Псориатический дерматит. Неоднократно на клинических разборах профессор Д.В. Заславский представлял случаи сочетания у одного ребенка симптомов псориаза и красного волосяного лишая (болезнь Девержи, pityriasis rubra pilaris, PRP, рис. 5.23) — дерматоза, проявляющегося фолликулярными гиперкератотическими остроконечными папулами с роговыми пробками, которое часто поначалу ошибочно принимают за другое заболевание кожи, обычно за псориаз. Таким образом, профессор Д.В. Заславский полагает, что псориатический дерматит (псориазиформный лихен) и болезнь Девержи — это на самом деле не отдельные заболевания, а скорее группа высыпаний, синдром по типу токсидермии, который развивается в детском возрасте при вирусной или бактериальной инфекции. Сложность диагностики в том, что в ряде случаев дифференциальная диагностика затруднительна даже после патогистологического и дерматоскопического исследований, а пальпаторно папулы очень плоские, симптом ощущения прикосновения к терке сомнителен. Терапия эксювантибус (ex juvantibus, от лат. ex — исходя из, juvanus — помогающий) противовирусными и антибактериальными препаратами приводит к регрессу клинических симптомов, включая остроконечные роговые папулы, отрубевидное шелушение, эритему и ладонно-подошвенный кератоз желтоватого цвета («роговые сандалии»).
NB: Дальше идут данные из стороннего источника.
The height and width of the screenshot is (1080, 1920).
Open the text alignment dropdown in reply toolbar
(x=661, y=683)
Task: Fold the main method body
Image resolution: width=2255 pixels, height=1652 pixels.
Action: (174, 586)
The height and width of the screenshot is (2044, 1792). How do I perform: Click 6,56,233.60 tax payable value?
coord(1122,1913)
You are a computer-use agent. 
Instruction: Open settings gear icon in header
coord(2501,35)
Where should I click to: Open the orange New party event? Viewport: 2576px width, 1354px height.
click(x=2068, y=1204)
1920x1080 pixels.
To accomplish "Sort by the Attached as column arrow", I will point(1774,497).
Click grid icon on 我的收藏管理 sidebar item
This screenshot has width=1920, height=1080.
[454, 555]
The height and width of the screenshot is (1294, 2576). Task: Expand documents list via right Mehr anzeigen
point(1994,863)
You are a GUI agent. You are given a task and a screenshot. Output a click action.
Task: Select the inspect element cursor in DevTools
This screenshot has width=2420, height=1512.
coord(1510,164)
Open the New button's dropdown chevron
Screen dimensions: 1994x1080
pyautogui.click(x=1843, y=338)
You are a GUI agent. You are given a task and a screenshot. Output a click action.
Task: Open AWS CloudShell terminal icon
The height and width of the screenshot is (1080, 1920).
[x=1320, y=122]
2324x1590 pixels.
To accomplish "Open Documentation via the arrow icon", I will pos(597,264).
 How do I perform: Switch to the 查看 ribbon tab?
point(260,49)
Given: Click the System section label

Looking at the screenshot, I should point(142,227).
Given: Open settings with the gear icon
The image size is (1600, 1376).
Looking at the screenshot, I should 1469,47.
Рис. 5.23. Псориатический дерматит (а–г)

В других случаях профессор Д.В. Заславский отмечает overlap-синдром: сочетания псориаза, АтД и себорейного дерматита, протекающих в легкой форме.

Парадоксальный псориаз был зарегистрирован у пациентов, получавших лечение биологическими препаратами для АтД. Систематический обзор включал 26 исследований и 47 пациентов, у которых развился псориаз во время лечения дупилумабом АтД, астмы или гнездной алопеции. Ни один из пациентов не был ребенком или подростком (возрастной диапазон от 24 до 92 лет). Время начала после старта приема дупилумаба составило 3,7 мес. Прекратили прием дупилумаба из-за псориаза 48% пациентов. Сообщалось о полном ­выздоровлении (40%) или улучшении (48%) после прекращения приема или начала лечения псориаза.

Однако другое ретроспективное исследование, сфокусированное на детях и подростках (младше 18 лет, n=6), показало, что медианное время начала псориаза составило 8 мес после начала приема дупилумаба. Кроме того, большинство псориатических поражений были купированы при лечении топическими глюкокортикоидами средней и высокой силы. Более того, в отчетах о случаях были выявлены не только бляшечные формы псориаза, но и пустулезные или инверсные формы, вызванные дупилумабом.

Неизвестно, является ли псориаз, вызванный биологическими препаратами для лечения АтД, уникальным для дупилумаба, поскольку во время лечения АтД другими биологическими препаратами, такими как тралокинумаб и лебрикизумаб (ИЛ-13i), не было сообщений о начале псориаза. Для ответа на этот вопрос потребуется больше клинического опыта и реальных данных.